As the parent of two toddlers, I'd already been exposed, shall we say, to the world of Yo Gabba Gabba before writing this review. (It's probably why I got the assignment.) But I was never quite sure what to make of its host—with his brilliant orange jumpsuit and furry hat—or its dancing, singing, smiling creatures.

After sitting down to study it, two things have risen to the surface for me: Yo Gabba Gabba offers a colorful, innocent and engaging 21st-century take on preschool programming. And in an effort to appeal to parents as well, it incorporates music in a way that Gen Xers raised on MTV will find very familiar.

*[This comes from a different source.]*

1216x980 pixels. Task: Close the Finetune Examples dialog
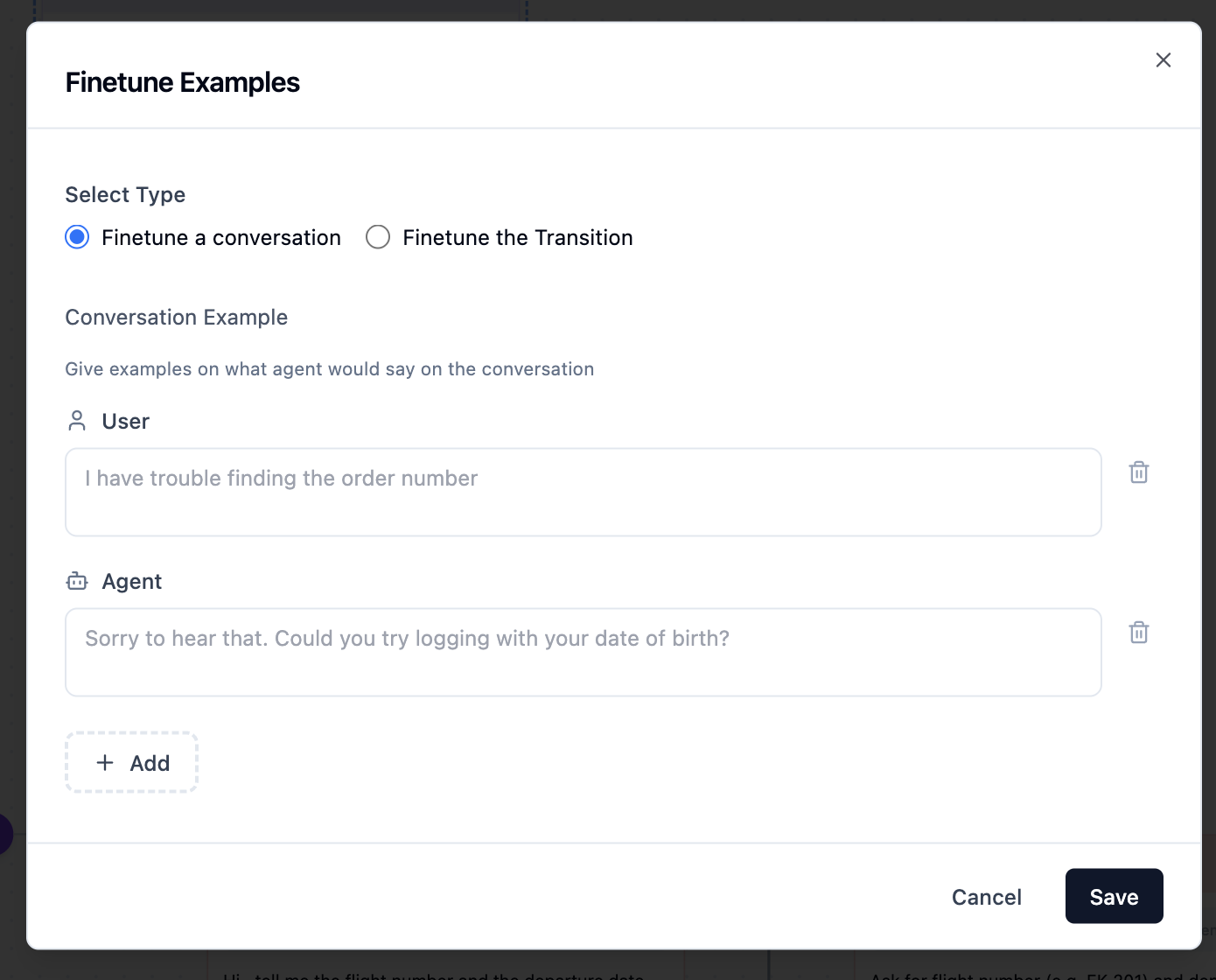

Interestingly, the show's premise isn't that far removed from Mister Rogers' Neighborhood, a TV tradition that started in the 1960s. Each episode begins with DJ Lance Rock bebopping across a white background carrying a neon boombox. When he opens it up, we meet the show's five other stars: "friendly monsters" Muno (who looks like a one-eyed hot dog with arms and legs), Brobee (a smiling, green-striped creature who wouldn't be out of place in Where the Wild Things Are), and the effervescent, pink and blue females Foofa and Toodee. Oh, and the magic robot Plex, too.

Each show focuses on a theme, such as flying, the circus, babies or boats. The five Gabbaland monsters learn about each of these things, often in the form of songs and little adventures. In an episode about bugs, for example, Plex shrinks everyone down to insect size, and the characters explore an underground world, investigating the creatures that live there.

Lessons are concrete and designed for a very young audience, probably between the ages of 2 and 4. In the "Baby" episode, for instance, Plex tries to explain to Foofa and Toodee why their enthusiasm for his baby niece is scaring her: "Because babies are so little, we have to be careful how loud we get and how close we get to them."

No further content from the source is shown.